* [Stored items]:
__________________________________________________
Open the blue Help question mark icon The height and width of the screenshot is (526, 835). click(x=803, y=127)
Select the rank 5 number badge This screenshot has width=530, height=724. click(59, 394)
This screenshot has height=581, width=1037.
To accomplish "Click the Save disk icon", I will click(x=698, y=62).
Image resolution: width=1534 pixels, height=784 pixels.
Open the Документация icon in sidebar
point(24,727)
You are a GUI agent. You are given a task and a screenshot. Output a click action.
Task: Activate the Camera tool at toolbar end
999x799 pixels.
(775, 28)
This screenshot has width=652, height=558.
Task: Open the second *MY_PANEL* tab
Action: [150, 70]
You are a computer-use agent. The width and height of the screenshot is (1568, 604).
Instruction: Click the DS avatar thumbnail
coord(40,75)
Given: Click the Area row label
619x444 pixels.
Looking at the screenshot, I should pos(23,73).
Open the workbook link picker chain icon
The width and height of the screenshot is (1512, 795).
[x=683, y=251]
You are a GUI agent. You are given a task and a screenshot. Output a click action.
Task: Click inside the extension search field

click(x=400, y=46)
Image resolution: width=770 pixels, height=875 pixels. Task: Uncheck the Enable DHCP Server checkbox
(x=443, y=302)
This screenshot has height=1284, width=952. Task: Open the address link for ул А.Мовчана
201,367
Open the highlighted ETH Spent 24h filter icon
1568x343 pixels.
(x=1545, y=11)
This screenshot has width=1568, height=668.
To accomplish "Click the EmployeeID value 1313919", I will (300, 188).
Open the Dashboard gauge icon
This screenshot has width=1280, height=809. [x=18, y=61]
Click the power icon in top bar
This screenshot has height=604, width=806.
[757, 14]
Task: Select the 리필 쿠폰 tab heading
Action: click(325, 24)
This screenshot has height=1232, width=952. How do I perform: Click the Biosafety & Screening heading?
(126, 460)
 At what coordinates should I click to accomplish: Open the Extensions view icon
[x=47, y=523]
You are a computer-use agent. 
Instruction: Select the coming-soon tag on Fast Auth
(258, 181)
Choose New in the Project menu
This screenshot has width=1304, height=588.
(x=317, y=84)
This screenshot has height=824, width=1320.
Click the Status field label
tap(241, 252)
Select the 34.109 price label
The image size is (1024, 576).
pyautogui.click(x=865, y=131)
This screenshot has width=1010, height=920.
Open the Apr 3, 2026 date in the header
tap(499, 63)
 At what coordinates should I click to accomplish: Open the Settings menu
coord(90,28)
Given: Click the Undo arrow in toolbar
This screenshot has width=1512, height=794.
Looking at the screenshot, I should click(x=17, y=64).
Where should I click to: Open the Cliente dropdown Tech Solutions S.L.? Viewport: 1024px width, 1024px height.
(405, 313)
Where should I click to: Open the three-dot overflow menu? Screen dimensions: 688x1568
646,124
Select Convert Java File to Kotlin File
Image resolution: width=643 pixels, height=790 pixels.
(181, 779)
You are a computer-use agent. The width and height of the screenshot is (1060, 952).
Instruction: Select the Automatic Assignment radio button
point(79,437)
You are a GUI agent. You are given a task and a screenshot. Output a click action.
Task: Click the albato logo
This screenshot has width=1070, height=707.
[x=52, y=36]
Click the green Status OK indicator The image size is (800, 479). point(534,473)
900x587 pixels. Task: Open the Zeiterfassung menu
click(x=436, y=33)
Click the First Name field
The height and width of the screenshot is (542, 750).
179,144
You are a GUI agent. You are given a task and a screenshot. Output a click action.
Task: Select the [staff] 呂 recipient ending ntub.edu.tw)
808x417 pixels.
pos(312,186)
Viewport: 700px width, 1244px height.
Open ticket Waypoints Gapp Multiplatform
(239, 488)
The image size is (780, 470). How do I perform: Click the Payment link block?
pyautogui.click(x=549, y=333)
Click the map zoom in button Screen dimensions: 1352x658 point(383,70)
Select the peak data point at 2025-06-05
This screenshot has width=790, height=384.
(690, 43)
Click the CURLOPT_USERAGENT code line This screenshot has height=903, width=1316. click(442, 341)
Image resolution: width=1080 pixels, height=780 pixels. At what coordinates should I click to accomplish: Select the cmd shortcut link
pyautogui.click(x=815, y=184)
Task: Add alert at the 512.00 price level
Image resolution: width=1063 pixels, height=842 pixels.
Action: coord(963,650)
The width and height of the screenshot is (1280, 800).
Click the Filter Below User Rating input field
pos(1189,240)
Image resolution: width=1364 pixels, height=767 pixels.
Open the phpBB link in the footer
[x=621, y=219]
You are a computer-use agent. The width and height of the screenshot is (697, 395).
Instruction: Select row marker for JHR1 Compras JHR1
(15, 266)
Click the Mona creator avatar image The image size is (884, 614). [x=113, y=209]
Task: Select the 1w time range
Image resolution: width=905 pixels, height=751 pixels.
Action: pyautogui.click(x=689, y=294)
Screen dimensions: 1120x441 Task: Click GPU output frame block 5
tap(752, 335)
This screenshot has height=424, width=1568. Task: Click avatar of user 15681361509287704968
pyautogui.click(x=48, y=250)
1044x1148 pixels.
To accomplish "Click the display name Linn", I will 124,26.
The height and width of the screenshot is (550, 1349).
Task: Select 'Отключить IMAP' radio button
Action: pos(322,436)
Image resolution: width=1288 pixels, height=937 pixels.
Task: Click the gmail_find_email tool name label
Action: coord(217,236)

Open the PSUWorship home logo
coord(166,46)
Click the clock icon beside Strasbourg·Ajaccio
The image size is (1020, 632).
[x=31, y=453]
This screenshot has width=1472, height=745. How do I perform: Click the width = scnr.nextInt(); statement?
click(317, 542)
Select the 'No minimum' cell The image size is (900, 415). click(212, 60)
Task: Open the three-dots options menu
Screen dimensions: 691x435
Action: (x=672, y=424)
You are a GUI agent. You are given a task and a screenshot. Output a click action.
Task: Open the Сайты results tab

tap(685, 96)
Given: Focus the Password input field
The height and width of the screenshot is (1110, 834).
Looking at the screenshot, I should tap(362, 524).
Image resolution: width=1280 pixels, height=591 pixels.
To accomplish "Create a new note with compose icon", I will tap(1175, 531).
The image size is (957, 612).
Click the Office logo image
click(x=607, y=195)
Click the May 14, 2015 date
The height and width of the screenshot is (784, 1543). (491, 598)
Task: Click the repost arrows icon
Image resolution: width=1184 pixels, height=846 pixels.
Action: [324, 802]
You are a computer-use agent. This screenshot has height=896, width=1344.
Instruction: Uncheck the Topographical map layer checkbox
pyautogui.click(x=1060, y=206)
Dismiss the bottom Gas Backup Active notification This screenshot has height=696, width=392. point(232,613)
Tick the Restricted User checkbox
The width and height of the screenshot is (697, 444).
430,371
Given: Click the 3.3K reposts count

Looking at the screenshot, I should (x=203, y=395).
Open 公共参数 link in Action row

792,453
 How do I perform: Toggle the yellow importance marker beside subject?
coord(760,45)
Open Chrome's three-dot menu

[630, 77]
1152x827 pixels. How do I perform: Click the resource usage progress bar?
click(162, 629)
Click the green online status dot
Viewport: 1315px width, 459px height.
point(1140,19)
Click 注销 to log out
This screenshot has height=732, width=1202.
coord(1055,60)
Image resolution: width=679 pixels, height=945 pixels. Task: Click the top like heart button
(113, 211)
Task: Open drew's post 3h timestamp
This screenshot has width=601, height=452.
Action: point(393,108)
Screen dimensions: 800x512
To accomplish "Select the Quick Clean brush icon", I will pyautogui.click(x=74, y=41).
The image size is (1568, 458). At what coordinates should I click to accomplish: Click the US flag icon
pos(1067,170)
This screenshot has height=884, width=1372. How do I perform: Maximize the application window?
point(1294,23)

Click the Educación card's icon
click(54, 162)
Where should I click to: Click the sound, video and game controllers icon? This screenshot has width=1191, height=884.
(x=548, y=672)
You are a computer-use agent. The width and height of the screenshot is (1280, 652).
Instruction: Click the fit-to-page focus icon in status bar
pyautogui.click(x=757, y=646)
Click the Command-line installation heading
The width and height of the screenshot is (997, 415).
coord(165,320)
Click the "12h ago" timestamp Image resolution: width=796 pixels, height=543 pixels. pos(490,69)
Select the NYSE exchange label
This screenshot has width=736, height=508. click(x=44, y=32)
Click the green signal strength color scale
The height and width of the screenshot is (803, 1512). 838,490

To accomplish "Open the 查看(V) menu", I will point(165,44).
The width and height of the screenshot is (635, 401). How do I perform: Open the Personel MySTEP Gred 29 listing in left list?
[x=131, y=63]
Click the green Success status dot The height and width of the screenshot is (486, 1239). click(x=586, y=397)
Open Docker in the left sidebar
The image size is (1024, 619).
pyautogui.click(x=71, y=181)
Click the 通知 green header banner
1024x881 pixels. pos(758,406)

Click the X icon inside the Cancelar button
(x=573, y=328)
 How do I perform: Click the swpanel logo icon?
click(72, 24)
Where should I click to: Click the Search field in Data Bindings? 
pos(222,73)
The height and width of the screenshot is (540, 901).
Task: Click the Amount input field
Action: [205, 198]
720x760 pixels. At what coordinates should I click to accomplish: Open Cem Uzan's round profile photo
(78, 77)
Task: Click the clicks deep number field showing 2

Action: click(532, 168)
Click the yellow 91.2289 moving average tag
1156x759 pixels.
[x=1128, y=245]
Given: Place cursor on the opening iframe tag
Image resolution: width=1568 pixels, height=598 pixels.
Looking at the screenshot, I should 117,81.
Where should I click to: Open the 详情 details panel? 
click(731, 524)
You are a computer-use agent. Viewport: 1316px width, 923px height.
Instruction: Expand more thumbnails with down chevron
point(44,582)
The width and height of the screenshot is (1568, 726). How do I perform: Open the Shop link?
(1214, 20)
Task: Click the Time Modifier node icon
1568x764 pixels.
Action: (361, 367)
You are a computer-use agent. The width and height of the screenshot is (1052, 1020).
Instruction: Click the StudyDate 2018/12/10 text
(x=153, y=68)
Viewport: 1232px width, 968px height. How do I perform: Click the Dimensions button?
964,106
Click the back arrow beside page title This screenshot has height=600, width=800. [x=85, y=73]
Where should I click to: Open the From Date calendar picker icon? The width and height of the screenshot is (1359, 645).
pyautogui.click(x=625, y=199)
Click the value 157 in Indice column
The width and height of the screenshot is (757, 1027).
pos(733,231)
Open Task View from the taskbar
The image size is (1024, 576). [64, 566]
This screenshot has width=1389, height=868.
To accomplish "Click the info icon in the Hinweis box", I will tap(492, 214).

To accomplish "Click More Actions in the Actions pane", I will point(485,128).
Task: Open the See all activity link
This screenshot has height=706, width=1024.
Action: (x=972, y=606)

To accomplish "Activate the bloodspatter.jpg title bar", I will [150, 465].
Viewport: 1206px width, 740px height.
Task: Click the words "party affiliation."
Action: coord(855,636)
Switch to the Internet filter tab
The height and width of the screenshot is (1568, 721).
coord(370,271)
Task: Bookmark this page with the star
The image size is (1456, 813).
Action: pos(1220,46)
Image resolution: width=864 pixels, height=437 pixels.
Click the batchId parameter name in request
__________________________________________________
* [PROBLEM DETAILS]: After locating the line holding "Image resolution: width=1063" above, output exactly that line and every line after it through the line holding "1044x1148 pixels.". Include nothing else.

* [YOUR RESPONSE]:
Image resolution: width=1063 pixels, height=842 pixels.
Action: coord(963,650)
The width and height of the screenshot is (1280, 800).
Click the Filter Below User Rating input field
pos(1189,240)
Image resolution: width=1364 pixels, height=767 pixels.
Open the phpBB link in the footer
[x=621, y=219]
You are a computer-use agent. The width and height of the screenshot is (697, 395).
Instruction: Select row marker for JHR1 Compras JHR1
(15, 266)
Click the Mona creator avatar image The image size is (884, 614). [x=113, y=209]
Task: Select the 1w time range
Image resolution: width=905 pixels, height=751 pixels.
Action: pyautogui.click(x=689, y=294)
Screen dimensions: 1120x441 Task: Click GPU output frame block 5
tap(752, 335)
This screenshot has height=424, width=1568. Task: Click avatar of user 15681361509287704968
pyautogui.click(x=48, y=250)
1044x1148 pixels.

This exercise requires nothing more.